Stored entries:
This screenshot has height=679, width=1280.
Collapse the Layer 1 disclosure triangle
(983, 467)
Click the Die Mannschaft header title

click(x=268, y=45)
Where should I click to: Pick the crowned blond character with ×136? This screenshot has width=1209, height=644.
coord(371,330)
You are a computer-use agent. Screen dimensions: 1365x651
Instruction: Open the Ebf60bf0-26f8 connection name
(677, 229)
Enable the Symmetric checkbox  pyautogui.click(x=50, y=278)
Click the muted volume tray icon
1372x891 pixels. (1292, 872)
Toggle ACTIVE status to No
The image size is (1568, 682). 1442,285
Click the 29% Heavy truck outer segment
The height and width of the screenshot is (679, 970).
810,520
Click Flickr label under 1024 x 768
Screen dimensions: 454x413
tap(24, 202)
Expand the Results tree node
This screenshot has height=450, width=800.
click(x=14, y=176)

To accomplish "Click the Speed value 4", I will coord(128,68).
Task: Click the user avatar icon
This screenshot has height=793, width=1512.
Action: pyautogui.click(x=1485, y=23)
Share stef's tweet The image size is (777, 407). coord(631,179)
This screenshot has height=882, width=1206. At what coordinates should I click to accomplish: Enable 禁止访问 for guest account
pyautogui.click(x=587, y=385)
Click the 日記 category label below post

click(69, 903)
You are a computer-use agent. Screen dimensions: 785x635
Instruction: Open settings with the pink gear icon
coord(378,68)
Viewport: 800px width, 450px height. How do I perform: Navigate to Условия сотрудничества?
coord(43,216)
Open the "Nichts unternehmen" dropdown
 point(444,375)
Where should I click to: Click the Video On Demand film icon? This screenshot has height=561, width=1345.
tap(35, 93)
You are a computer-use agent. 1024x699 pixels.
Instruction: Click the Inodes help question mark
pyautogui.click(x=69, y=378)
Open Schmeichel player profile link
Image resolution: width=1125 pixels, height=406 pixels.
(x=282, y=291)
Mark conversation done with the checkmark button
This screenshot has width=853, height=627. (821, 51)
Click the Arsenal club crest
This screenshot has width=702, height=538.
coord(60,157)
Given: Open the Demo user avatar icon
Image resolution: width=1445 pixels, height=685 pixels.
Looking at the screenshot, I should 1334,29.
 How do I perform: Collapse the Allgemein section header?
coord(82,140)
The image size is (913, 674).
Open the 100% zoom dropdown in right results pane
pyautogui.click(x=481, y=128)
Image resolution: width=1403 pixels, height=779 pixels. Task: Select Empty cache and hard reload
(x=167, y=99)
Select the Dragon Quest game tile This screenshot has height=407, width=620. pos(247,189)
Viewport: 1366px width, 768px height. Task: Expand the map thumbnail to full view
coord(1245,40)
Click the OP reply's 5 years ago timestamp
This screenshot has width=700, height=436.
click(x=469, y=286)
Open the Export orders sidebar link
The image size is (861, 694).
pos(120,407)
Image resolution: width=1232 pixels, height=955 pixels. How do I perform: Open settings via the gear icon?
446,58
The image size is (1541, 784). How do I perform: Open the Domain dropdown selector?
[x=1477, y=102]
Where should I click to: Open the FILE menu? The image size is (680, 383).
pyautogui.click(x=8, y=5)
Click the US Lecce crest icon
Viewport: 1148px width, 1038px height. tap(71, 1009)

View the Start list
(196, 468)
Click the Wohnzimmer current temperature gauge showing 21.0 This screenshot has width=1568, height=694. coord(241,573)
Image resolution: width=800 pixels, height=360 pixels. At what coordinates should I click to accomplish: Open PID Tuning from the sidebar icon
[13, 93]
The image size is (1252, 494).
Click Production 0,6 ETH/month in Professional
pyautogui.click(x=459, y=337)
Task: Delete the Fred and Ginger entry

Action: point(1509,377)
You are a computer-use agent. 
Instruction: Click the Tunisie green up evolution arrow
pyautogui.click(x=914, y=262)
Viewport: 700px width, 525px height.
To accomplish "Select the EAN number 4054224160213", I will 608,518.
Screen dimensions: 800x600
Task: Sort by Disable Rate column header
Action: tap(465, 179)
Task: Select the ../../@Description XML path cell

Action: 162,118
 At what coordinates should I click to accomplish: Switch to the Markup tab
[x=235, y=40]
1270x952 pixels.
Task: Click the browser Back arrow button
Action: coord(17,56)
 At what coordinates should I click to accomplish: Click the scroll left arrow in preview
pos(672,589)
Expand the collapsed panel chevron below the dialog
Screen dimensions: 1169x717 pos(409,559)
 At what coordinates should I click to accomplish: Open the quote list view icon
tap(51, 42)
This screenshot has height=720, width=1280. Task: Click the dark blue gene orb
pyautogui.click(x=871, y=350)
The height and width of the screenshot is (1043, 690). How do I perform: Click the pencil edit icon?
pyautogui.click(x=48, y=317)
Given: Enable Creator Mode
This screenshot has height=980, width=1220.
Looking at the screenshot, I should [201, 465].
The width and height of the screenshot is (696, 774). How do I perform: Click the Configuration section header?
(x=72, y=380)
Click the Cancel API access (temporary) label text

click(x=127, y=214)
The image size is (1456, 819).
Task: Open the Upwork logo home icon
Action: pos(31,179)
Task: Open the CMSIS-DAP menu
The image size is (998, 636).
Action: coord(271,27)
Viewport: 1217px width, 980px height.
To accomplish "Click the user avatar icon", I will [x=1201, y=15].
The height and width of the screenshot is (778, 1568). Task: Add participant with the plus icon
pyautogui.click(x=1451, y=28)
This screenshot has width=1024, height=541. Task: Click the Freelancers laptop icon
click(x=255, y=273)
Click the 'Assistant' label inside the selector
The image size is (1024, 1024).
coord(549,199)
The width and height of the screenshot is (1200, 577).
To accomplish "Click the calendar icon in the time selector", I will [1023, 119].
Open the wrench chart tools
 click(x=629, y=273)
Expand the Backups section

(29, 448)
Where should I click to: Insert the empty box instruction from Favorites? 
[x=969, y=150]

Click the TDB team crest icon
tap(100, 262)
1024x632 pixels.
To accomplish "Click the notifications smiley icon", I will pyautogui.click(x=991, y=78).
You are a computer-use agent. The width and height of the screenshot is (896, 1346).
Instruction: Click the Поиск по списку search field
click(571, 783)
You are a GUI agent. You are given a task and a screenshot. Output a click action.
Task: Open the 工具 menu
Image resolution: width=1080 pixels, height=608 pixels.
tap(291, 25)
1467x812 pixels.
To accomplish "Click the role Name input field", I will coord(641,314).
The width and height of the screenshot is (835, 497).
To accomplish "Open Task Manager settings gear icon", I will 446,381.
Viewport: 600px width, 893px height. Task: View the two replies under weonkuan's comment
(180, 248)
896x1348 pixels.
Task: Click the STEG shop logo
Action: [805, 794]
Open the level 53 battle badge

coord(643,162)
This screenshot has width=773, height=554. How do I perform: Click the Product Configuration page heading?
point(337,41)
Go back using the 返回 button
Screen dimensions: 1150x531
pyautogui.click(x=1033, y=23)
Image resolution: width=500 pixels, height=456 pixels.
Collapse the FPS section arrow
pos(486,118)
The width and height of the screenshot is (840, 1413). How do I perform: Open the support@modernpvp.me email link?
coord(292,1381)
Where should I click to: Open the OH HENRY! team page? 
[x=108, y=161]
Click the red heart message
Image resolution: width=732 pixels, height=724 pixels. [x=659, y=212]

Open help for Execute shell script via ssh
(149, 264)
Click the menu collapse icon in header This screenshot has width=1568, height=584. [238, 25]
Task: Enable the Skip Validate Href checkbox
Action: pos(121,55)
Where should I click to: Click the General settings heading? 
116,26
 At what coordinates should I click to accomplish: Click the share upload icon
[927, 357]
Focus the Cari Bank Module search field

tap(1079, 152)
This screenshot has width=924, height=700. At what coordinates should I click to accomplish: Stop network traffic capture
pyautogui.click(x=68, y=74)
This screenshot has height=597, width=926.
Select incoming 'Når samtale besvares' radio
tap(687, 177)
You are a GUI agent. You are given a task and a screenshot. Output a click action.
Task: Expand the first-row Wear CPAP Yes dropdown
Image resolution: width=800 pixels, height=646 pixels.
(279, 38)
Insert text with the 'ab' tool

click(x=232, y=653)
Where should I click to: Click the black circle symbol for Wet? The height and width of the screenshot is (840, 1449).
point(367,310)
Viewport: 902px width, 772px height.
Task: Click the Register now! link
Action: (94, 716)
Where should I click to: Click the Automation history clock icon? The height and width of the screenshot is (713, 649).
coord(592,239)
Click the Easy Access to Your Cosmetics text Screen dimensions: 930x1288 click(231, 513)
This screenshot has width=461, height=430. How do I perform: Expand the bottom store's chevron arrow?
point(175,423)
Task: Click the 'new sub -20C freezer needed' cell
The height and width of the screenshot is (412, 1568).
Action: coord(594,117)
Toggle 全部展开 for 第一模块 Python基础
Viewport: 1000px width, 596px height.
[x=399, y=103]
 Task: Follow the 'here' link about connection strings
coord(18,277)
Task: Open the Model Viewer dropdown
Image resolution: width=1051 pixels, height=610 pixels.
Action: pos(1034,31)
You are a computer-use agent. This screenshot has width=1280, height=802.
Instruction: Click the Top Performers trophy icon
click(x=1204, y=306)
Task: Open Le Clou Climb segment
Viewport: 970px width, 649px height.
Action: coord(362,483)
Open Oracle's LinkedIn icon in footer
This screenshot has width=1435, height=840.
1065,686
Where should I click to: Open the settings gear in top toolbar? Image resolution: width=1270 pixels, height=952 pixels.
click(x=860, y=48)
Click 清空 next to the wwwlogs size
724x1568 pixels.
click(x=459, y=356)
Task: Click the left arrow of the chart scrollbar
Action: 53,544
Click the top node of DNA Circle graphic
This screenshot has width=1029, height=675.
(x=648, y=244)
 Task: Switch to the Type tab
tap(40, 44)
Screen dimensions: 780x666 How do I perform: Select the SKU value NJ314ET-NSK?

**THE PROBLEM**
List every line in the records above that contains the word "avatar".

**OUTPUT FOR THIS EXERCISE**
Task: Click the user avatar icon
Given: Open the Demo user avatar icon
To accomplish "Click the user avatar icon", I will [x=1201, y=15].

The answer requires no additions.